* [EXERCISE DESCRIPTION] In the records below, find the line with "Meetings and Agendas (55, 7)", then retype it and every following line exactly, stopping after the line with "Поиск (708, 72)". Leave the pictures out.

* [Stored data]
*** Block opens ***

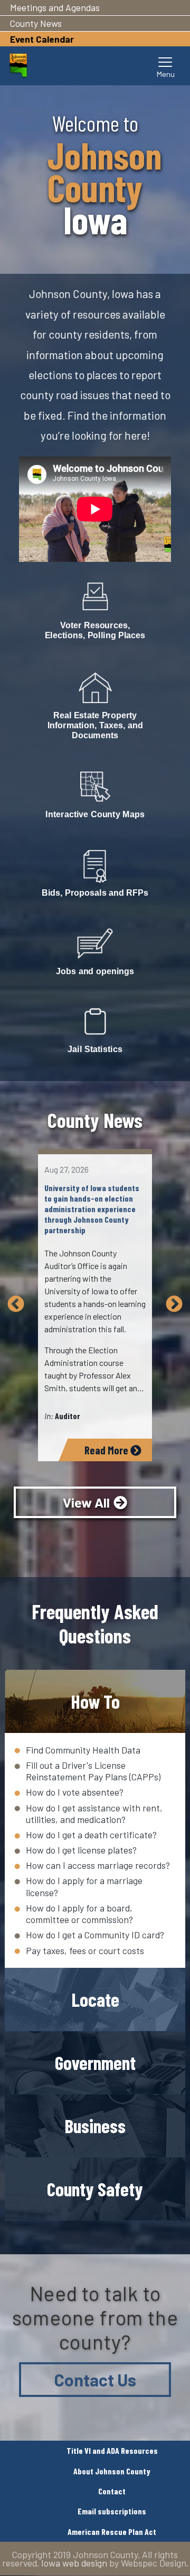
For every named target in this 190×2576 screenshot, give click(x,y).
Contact (112, 2491)
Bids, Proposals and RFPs (95, 892)
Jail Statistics (95, 1049)
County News (36, 23)
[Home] (18, 66)
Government (95, 2062)
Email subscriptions (112, 2511)
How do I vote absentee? (75, 1792)
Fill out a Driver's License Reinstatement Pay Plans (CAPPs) (93, 1770)
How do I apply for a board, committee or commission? (79, 1913)
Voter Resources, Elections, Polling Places (95, 630)
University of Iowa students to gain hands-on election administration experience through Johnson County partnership (91, 1209)
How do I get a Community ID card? (95, 1934)
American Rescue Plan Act (112, 2532)
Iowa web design (74, 2563)
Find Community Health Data (83, 1750)
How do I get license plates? (81, 1850)
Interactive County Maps (94, 814)
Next (174, 1305)
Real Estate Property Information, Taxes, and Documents (95, 724)
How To (95, 1701)
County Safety (95, 2188)
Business (95, 2125)
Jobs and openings (95, 971)
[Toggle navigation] (166, 66)
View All (86, 1502)
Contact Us (95, 2380)
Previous (16, 1305)
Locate (95, 1999)
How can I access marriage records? (98, 1865)
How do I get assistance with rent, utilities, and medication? (94, 1813)
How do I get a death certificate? (91, 1834)
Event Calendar (42, 39)
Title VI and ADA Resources (112, 2450)
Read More (107, 1450)
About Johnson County (111, 2471)
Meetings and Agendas (55, 7)
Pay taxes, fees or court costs (85, 1950)
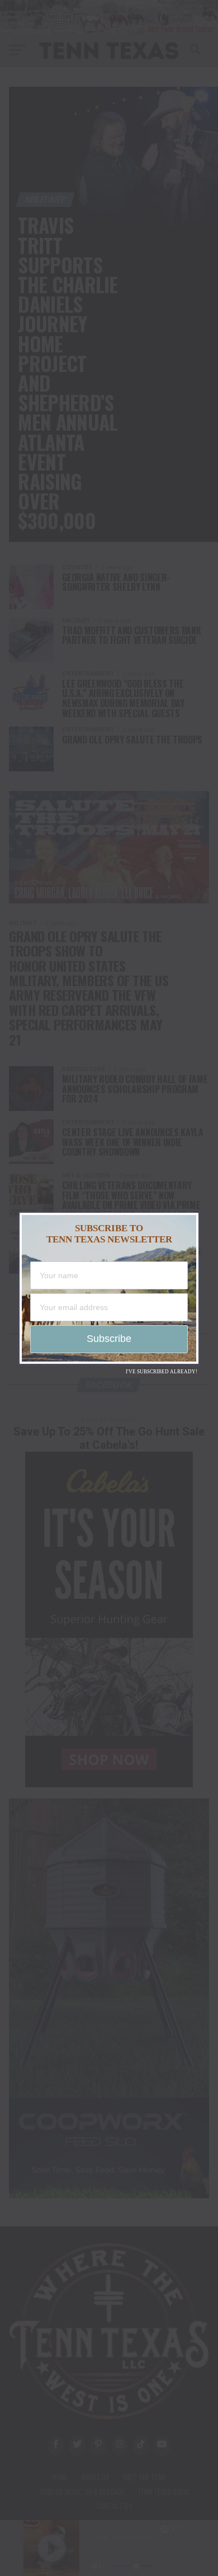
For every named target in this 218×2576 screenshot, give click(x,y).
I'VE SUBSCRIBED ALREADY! (161, 1371)
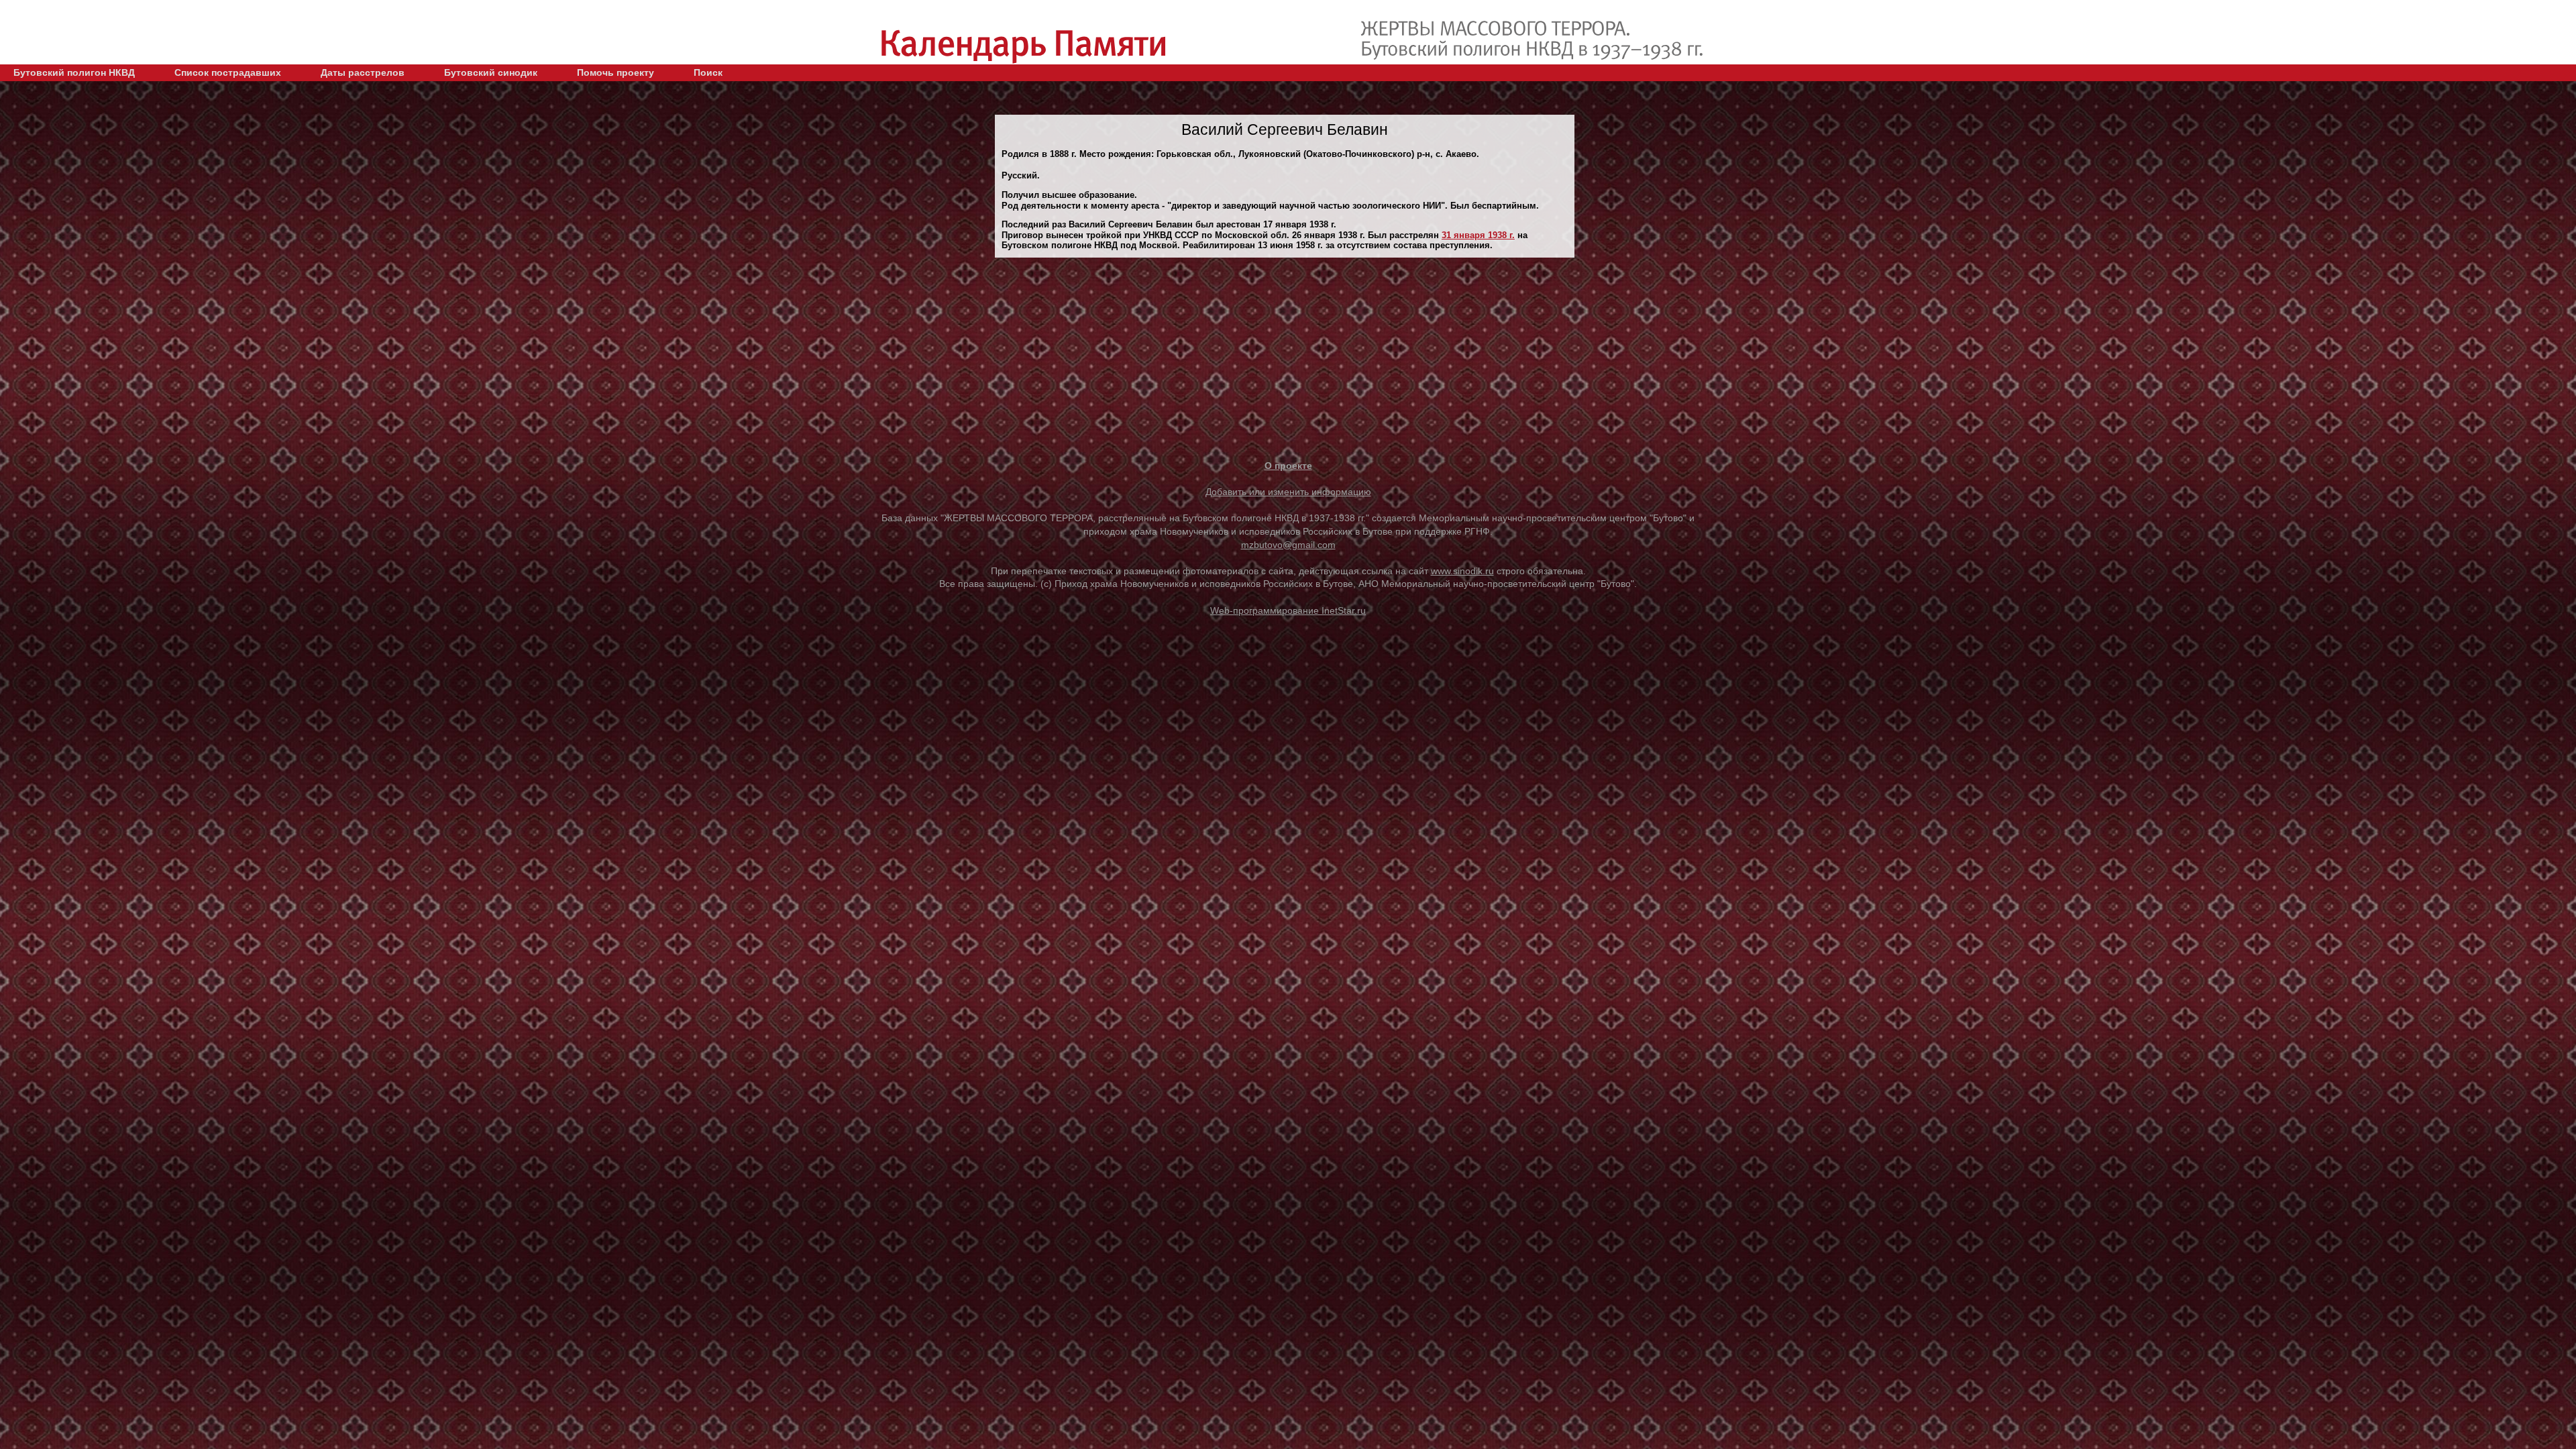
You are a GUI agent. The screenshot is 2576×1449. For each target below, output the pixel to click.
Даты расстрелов (363, 72)
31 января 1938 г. (1478, 235)
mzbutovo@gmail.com (1288, 544)
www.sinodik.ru (1462, 571)
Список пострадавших (227, 72)
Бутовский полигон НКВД (74, 72)
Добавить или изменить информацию (1288, 491)
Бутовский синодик (490, 72)
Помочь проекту (615, 72)
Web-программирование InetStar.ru (1288, 610)
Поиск (708, 72)
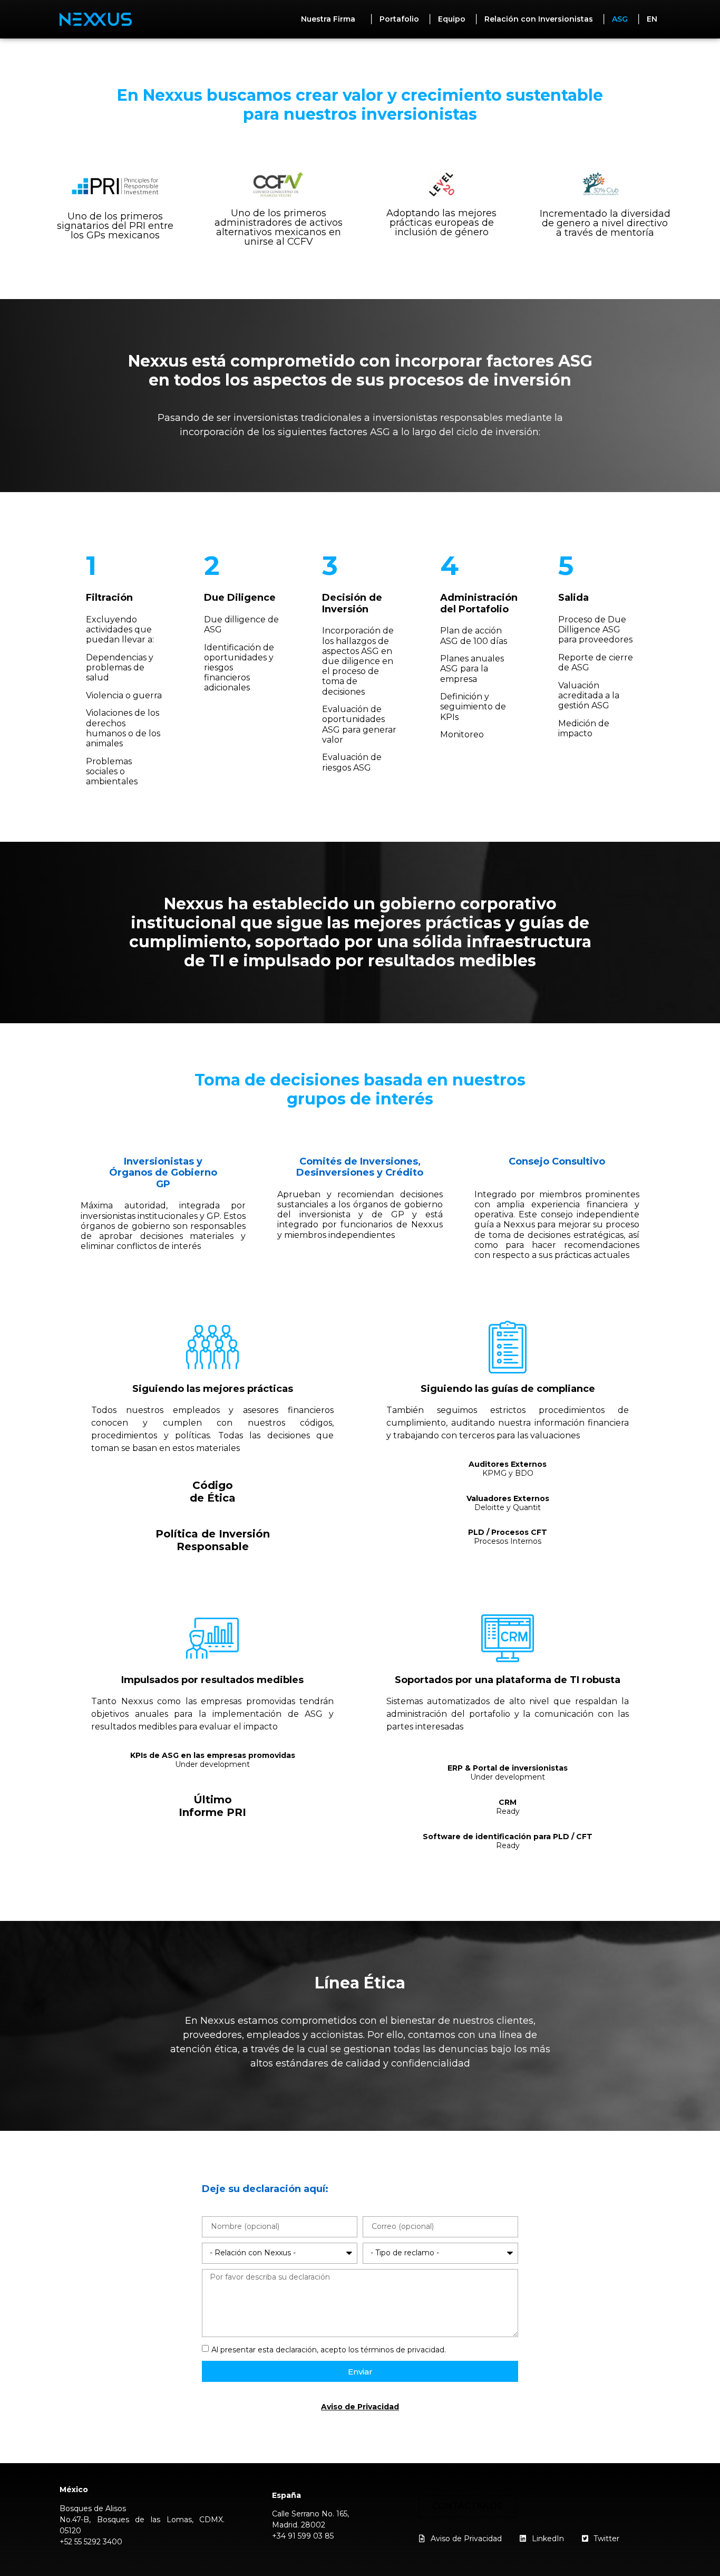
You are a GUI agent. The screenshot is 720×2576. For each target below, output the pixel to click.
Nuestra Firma (328, 19)
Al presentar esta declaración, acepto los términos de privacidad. (328, 2349)
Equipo (451, 19)
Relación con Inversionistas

*** Block closes ***

* [SOLUTION TO THIS TASK]
Meetings and Agendas (55, 7)
Pay taxes, fees or court costs (85, 1950)
For every named target in this 218×2576 screenshot, give click(x,y).
I'VE SUBSCRIBED ALREADY! (161, 1371)
You are a GUI agent. The screenshot is 2576×1449. For each target below, output the pixel to click.
Даты расстрелов (363, 72)
31 января 1938 г. (1478, 235)
mzbutovo@gmail.com (1288, 544)
www.sinodik.ru (1462, 571)
Список пострадавших (227, 72)
Бутовский полигон НКВД (74, 72)
Добавить или изменить информацию (1288, 491)
Бутовский синодик (490, 72)
Помочь проекту (615, 72)
Web-программирование InetStar.ru (1288, 610)
Поиск (708, 72)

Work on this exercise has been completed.